According to Hackmegeddon.com, March has had a slight increase in cyber attacks, as “malware confirms its leadership of the Attack Vectors chart with 39.8%, showing a slight increase from 31.8% recorded in February.” Targeted attacks increased 2.1 percent from February, with a steady 16.3 percent confirmed, the data showed.
“Many users will forego updating their phone and apps … for whatever reason,” Jones said. “Many of these updates are designed to patch vulnerabilities in the software. There are an estimated 500 million devices that are affected by a Botnet attack.”
Botnet is a piece of malware that allows some control of the users computer by an attacker.

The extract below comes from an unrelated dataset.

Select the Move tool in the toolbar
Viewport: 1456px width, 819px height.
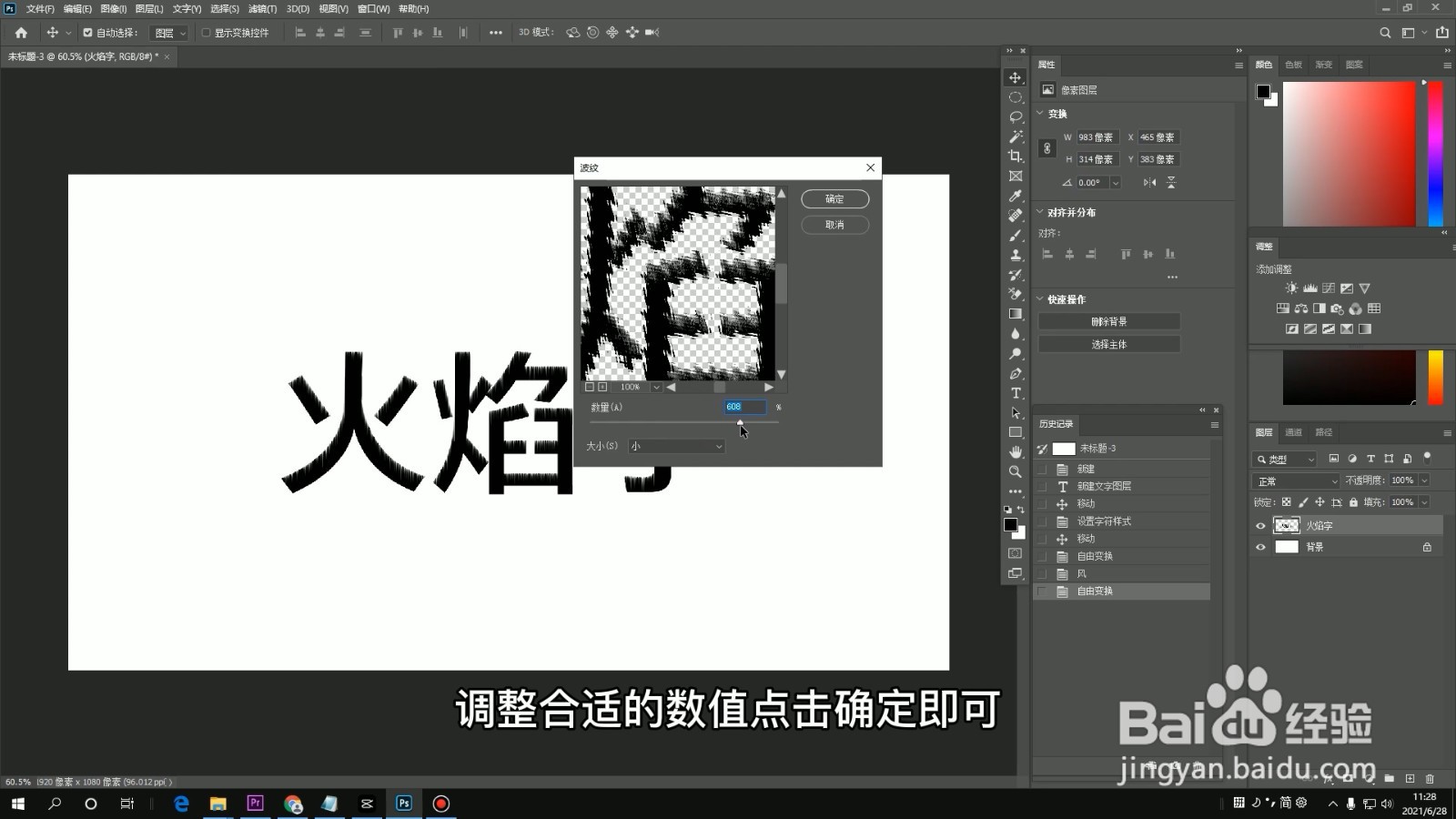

These devices are then utilized to launch DDoS attacks, that can flood a website, server or other internet service, with useless data and requests.
Additionally, the other main attack vector that falls upon the end user, is compromised credentials.
“This can be a re-used password, that was used on a site that was compromised, or even as simple as someone leaving a computer logged in when they walk away,” Jones said.
These credentials can be used to log into privileged systems and grant access to whatever the user had.
“They are two fairly basic things that can be easily managed by everyone,” Jones said. “However, they both continue to be the biggest threats.”
Junior computer information systems major at Azusa Pacific University, Tyler Murphy, believes there are a wealth of different precautions one can take to protect against unwarranted and dangerous compromise of personal information.
“Things as simple as having a strong password that’s a mix of both numbers, characters and a few symbols thrown in, that’s a good step,” Murphy said. “Also just knowing whether or not the website that you are putting these sensitive information on is a secure site, so definitely look for an https certification in the URL.”
When people create accounts on websites, often times platforms will require the user to enter personal information. However, Murphy suggested one should only enter the bare minimum into these fields.
“Do I really need to be putting my full name in there, and do I really want to be putting payment information, or things that could really come back to harm me?” Murphy said. “There are ways to get your accounts back, but it’s not fun––it’s something that I’ve experienced personally, so it’s definitely something to be careful about.”
Other ways to obtain extra protection against malicious hacking groups are the use of firewalls. Some users may go further and blacklist their devices completely.
“It’s nice to have that extra security,” Murphy said. “There are just malicious people out there who enjoy ruining other people’s day, and it could also be a variety of different things. It really is unfortunate, and it definitely is not fun being on the receiving end of it.”
As technology continues to advance, hackers become more sophisticated. Even with firewalls and additional security layers, there is still a chance hackers can bypass these measures. Extra precautionary steps can be diligently taken by each user with the right tools. With entertainment segments shedding light on the rising issue, such as the episode “Shut Up and Dance” from the Netflix original series Black Mirror, hackers seem to be here to stay.